TASK DIRECTIONS:
Extract, from the records beneath this instruction, each line that contains the word "chevron".

DATA EXTRACTS:
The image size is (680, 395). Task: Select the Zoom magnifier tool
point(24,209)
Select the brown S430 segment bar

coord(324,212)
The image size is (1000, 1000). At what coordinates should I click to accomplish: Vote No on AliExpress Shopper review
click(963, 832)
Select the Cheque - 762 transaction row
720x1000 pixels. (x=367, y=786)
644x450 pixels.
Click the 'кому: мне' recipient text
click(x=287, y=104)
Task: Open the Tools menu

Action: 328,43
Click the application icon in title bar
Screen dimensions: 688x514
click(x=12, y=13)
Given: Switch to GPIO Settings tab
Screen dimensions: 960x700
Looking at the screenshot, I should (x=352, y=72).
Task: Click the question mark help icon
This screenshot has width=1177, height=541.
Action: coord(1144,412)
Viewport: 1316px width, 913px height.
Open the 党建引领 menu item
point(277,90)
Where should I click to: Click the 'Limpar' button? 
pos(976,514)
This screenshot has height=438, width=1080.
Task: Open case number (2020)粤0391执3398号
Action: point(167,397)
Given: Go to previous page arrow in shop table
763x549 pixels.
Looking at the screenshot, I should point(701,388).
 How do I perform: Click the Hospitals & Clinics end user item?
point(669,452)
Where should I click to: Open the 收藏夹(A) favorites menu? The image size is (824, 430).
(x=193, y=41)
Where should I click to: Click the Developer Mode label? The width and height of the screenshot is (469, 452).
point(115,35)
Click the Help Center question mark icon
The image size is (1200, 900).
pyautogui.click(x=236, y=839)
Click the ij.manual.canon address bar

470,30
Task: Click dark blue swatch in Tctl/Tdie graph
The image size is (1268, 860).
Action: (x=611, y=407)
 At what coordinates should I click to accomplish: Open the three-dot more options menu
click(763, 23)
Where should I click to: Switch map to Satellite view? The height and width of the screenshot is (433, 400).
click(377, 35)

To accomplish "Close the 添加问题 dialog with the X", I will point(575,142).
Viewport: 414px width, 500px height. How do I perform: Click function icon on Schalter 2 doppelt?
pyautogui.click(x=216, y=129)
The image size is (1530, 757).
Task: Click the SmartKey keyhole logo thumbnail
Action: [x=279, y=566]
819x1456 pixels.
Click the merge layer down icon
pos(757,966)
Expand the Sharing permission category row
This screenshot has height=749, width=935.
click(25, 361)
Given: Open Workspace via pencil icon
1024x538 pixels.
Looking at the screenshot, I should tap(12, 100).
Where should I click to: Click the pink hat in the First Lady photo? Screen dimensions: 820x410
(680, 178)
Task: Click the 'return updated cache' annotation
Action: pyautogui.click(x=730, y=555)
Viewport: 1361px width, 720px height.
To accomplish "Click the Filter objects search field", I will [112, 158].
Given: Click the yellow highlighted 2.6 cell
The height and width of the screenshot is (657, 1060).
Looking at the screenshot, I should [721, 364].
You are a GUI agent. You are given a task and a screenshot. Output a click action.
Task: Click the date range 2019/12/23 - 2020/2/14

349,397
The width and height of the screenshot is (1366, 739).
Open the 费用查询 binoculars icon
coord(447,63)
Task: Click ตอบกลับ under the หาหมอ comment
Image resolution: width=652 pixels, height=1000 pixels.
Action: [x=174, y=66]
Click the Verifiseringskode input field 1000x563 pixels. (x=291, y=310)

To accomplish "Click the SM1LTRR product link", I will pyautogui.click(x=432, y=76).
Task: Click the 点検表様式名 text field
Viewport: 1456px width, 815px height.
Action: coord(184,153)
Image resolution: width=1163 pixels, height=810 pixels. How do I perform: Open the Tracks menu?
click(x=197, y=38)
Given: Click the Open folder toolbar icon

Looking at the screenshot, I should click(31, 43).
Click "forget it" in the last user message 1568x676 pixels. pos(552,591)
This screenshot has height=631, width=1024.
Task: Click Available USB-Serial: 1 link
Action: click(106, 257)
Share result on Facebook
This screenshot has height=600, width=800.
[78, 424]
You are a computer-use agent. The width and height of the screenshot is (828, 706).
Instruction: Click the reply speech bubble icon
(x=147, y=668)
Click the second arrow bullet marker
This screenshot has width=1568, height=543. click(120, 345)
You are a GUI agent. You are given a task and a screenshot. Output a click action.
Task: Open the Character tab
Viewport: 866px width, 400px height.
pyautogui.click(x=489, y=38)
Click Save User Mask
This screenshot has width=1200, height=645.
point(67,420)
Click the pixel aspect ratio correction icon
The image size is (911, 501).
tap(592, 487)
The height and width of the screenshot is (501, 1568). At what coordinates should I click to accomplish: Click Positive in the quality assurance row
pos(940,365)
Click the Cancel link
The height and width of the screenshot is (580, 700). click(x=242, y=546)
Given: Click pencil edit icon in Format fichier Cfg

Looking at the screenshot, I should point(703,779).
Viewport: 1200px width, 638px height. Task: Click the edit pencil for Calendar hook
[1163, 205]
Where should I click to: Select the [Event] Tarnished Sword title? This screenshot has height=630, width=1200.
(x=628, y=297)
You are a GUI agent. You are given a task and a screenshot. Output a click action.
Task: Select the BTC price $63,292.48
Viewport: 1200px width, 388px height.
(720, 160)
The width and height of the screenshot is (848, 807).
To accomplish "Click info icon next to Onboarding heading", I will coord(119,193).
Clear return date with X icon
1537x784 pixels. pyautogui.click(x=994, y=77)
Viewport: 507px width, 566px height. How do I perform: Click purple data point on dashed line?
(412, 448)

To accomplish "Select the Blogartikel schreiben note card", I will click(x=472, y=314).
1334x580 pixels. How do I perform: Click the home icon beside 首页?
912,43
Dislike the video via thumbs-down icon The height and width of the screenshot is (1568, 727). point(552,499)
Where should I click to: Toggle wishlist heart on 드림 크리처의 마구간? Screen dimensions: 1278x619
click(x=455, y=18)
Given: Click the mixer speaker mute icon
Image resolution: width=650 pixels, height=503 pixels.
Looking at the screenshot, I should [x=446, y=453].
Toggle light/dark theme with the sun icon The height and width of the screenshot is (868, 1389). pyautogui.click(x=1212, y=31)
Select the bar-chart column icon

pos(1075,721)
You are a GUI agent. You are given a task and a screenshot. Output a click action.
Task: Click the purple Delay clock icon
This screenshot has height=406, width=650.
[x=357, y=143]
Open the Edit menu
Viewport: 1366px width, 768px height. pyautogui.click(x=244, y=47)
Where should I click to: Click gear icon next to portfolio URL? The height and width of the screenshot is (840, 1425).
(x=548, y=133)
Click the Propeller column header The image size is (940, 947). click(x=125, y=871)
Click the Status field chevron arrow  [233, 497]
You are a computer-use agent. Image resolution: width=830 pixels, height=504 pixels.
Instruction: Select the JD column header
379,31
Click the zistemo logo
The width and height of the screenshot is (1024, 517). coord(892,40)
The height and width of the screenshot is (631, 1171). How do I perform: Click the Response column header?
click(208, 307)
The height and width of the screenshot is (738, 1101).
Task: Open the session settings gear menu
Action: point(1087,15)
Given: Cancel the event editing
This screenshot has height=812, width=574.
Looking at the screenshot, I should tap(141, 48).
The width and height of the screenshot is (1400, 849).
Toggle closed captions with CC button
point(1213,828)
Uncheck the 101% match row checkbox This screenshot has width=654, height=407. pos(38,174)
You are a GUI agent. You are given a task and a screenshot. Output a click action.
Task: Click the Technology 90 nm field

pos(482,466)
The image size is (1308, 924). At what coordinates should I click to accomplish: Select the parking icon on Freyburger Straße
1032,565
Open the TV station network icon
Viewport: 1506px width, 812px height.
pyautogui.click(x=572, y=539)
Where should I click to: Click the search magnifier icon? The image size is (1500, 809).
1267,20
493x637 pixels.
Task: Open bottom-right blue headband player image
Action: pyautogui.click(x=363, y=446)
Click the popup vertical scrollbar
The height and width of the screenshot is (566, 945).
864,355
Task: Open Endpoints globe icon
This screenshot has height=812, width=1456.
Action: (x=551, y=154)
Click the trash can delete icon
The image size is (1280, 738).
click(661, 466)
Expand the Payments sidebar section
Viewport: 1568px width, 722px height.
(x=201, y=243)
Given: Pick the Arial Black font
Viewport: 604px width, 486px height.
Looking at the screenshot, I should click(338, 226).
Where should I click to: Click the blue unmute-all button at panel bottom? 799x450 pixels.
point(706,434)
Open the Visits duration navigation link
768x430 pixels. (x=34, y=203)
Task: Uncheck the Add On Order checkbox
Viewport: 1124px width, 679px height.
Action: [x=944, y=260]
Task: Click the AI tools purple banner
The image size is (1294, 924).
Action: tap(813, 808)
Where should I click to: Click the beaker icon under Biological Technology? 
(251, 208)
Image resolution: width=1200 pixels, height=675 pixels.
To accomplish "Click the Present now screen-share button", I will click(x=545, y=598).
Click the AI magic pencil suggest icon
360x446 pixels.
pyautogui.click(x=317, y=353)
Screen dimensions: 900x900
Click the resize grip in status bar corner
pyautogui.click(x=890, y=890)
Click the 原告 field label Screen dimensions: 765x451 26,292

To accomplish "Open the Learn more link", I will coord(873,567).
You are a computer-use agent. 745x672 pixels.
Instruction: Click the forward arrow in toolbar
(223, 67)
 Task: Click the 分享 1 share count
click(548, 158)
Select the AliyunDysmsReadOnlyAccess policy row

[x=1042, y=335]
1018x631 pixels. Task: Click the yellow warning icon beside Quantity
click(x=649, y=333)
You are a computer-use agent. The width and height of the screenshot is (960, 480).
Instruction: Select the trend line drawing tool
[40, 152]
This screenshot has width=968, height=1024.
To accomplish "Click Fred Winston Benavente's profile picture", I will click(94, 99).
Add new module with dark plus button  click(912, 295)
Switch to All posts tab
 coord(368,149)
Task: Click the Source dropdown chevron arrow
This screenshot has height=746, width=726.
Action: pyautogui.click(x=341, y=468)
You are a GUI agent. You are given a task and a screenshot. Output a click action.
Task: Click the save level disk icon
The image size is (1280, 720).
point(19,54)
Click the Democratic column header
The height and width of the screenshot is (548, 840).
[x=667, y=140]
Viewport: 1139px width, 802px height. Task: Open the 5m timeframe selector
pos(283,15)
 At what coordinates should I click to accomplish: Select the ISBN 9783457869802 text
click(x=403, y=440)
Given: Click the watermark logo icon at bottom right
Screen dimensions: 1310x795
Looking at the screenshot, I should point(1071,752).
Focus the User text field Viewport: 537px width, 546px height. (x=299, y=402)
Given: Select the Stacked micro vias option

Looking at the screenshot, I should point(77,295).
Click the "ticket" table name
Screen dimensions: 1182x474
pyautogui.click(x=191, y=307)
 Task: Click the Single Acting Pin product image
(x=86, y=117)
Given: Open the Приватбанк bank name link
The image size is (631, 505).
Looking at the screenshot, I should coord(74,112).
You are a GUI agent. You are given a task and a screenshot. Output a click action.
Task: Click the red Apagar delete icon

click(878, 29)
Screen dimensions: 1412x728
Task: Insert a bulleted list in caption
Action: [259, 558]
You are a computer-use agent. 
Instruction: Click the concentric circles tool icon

TASK OUTPUT:
Click the Status field chevron arrow  [233, 497]
Task: Click the Source dropdown chevron arrow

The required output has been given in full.